1. Preheat the oven to 180°C (350°F).

2. In a large saucepan, heat the ghee, coconut oil, or animal fat over medium heat. Add the diced onion, carrot, celery, and garlic cloves. Sauté until the vegetables soften and become translucent.

3. Add the kangaroo mince (or your choice of minced meat) to the saucepan. Cook until the meat is browned and cooked through, breaking it up with a spoon as it cooks.

4. Stir in the tomato paste and chopped oregano leaves (or dried oregano). Cook for a minute to release the flavours.

5. Pour in the red wine and let it simmer for a couple of minutes to allow the alcohol to evaporate.

6. Add the tin of tomatoes and chicken stock to the saucepan. Season with sea salt and ground black pepper. Stir well to combine all the ingredients. Bring the mixture to a simmer, then reduce the heat and let it simmer gently for about 30-40 minutes, allowing the flavours to meld together. Stir occasionally.

7. While the bolognese simmers, prepare the white sauce.  Add the almond milk (or milk of choice), eggs, ghee or coconut oil, dried onion flakes, garlic powder, honey, and herb salt to Thermomix bowl and and cook 7 min/90C/speed 4. Or make the white sauce on the stove top: place all the ingredients into a saucepan and cook over medium-high heat. When the sauce begins to simmer, reduce to medium-low, and whisk while cooking until thickened and smooth.

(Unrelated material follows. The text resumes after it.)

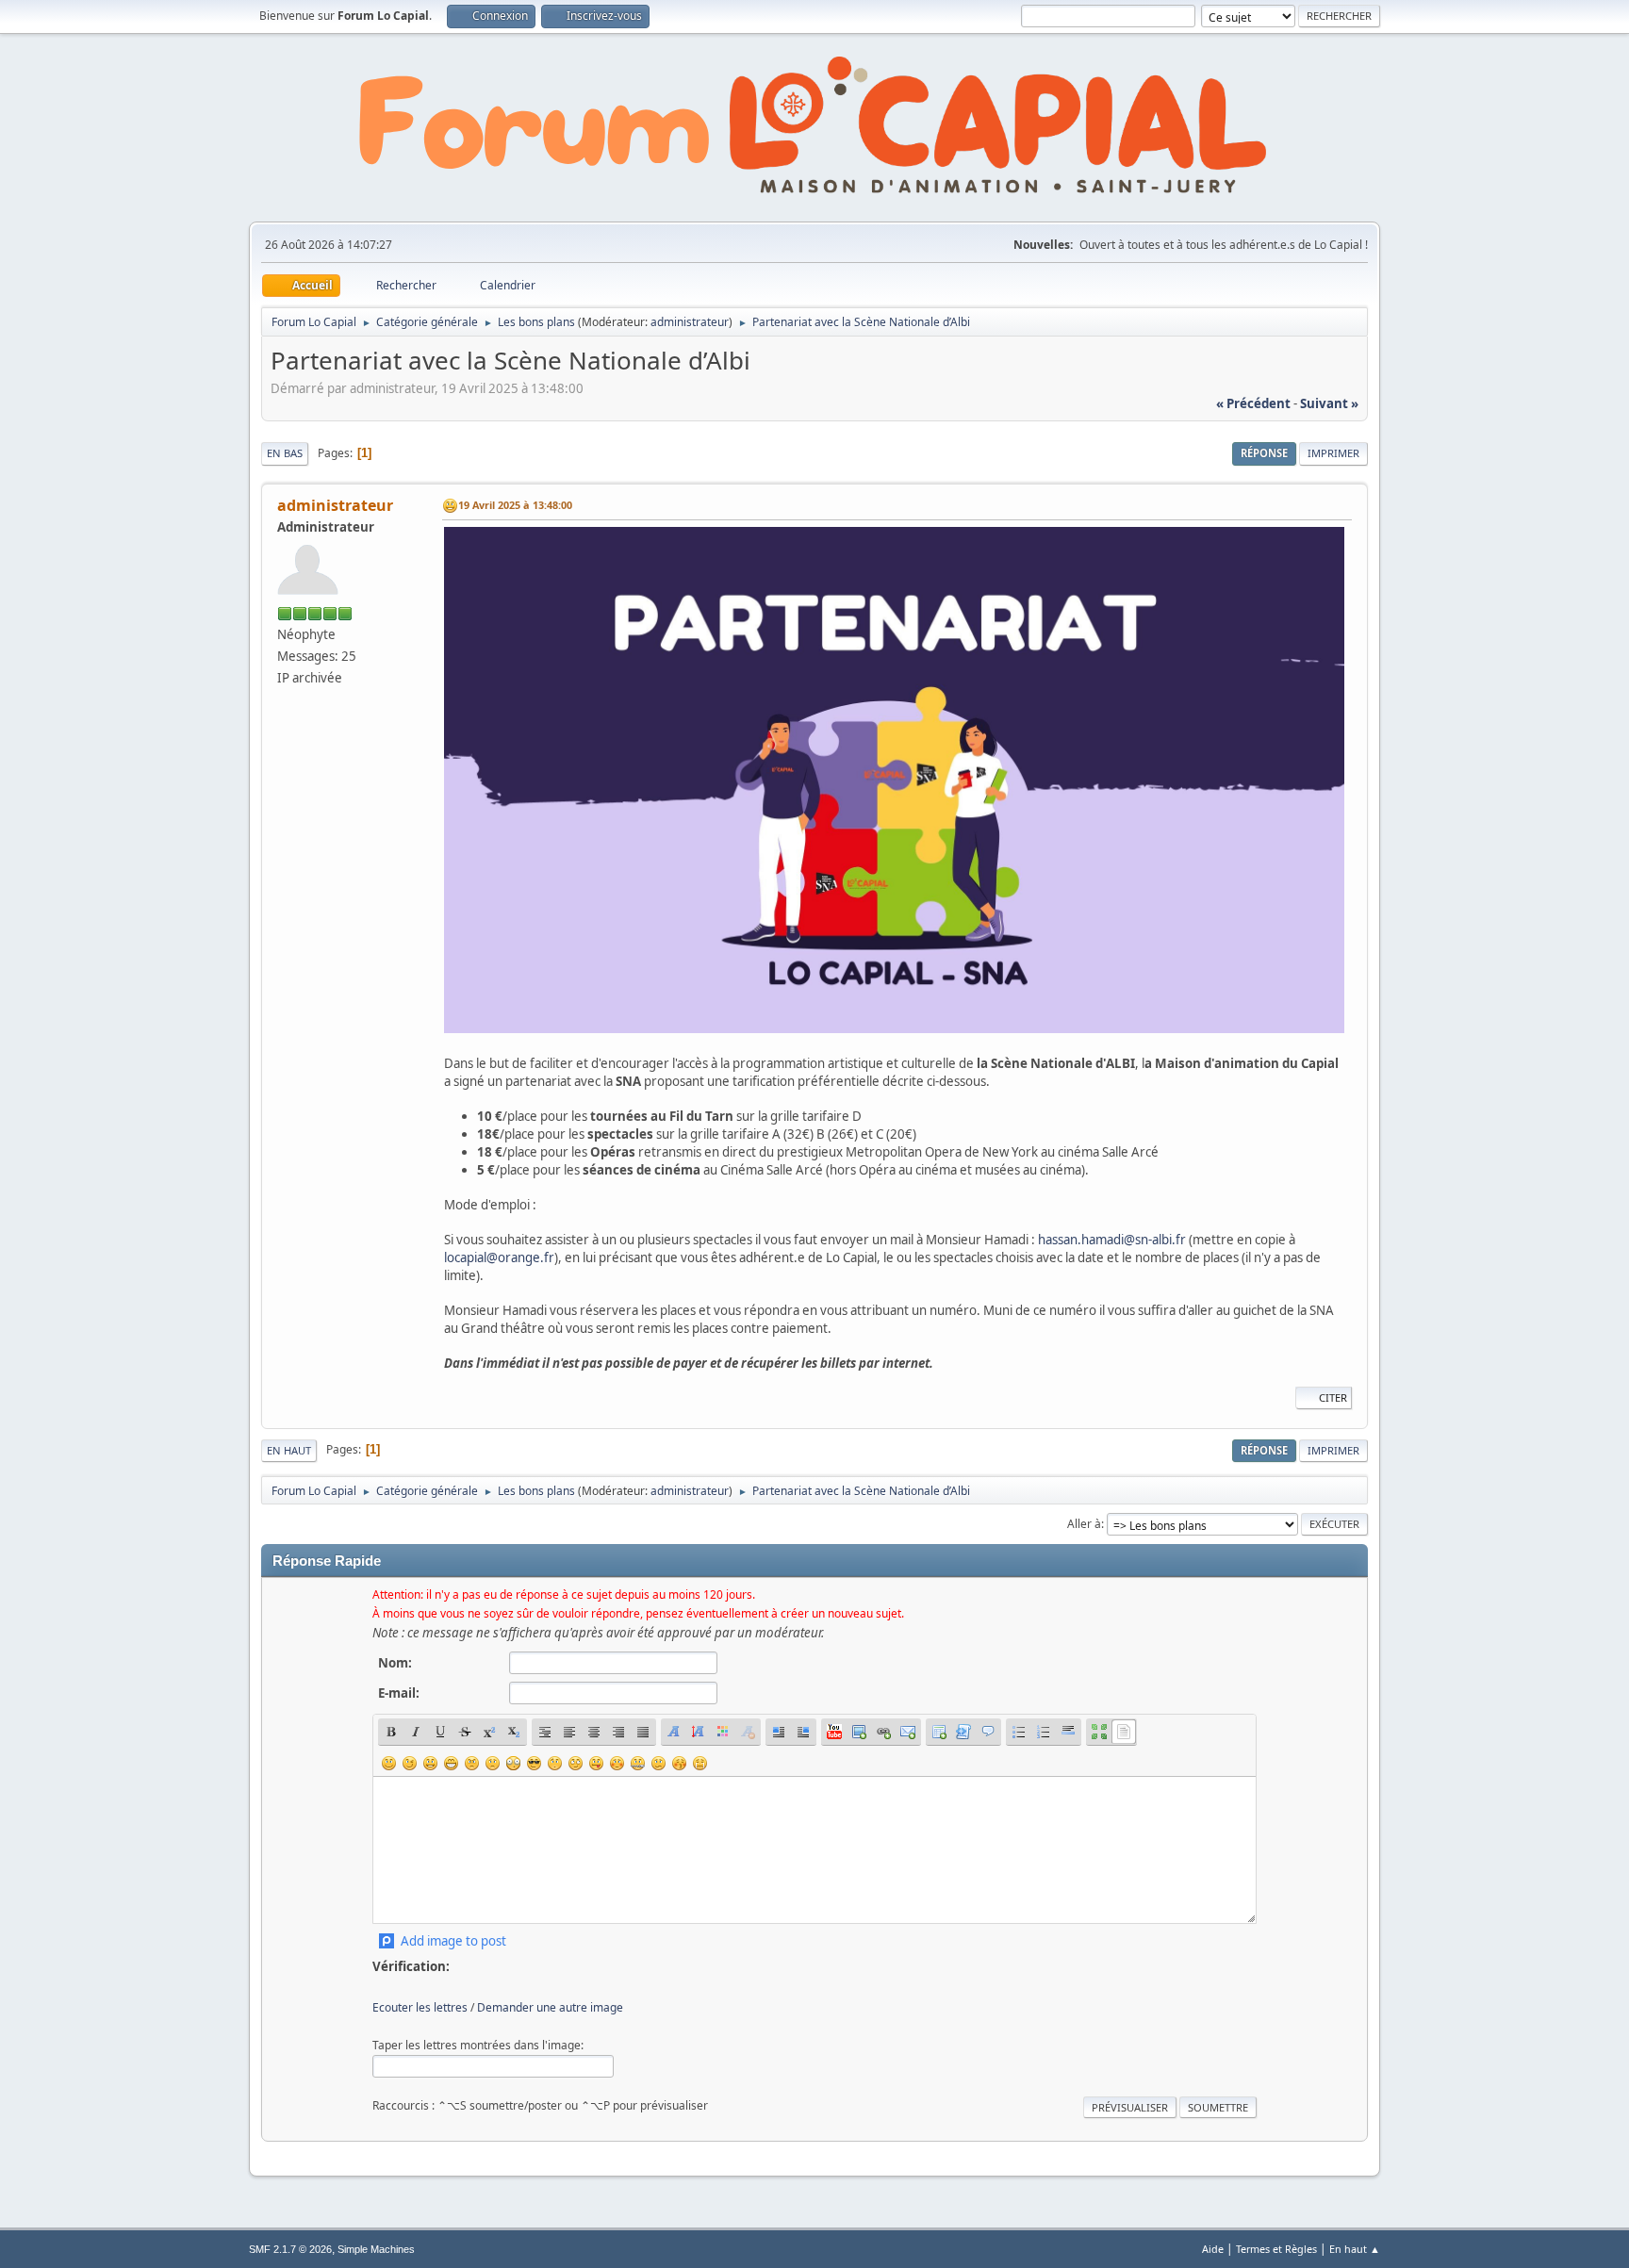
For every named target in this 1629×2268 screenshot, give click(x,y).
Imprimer (1333, 453)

8. Remove one sheet of the Pastry from the package and give it a bit of a knead on your bench top to bring it back to life.  If it's a bit dry, you can add a sprinkle of water then knead through.  Seperate the pastry into two balls.  Roll out one pastry ball in between two sheets of baking paper (to stop it sticking to the rolling pin) to fit the baking dish.

9. Spoon a layer of the bolognaise sauce on the bottom of your baking dish then cover with the layer of rolled out pastry.  Pour half of the white sauce over the top of the pastry.  Repeat again: bolognaise, pastry, white sauce.

10. Optional but good: Sprinkle the grated cheddar and parmesan cheese over the top layer of bolognaise sauce.

11. Bake the lasagne in the preheated oven for about 40-45 minutes or until the top is golden and bubbly.

12. Once baked, remove the lasagne from the oven and let it cool for ten minutes before serving.

13. Slice and serve the delicious grain-free lasagne with a green salad.

Store in the fridge for 3 days or in the freezer for 6 months, I like to freeze into individual serves for easy lunches.

I hope you enjoy your homemade grain-free lasagne, a comforting dish that's been made possible with the clever substitution of grain-free pastry and a rich and nourishing bolognaise sauce.  Shh don't tell anyone it's grain-free and see if they notice!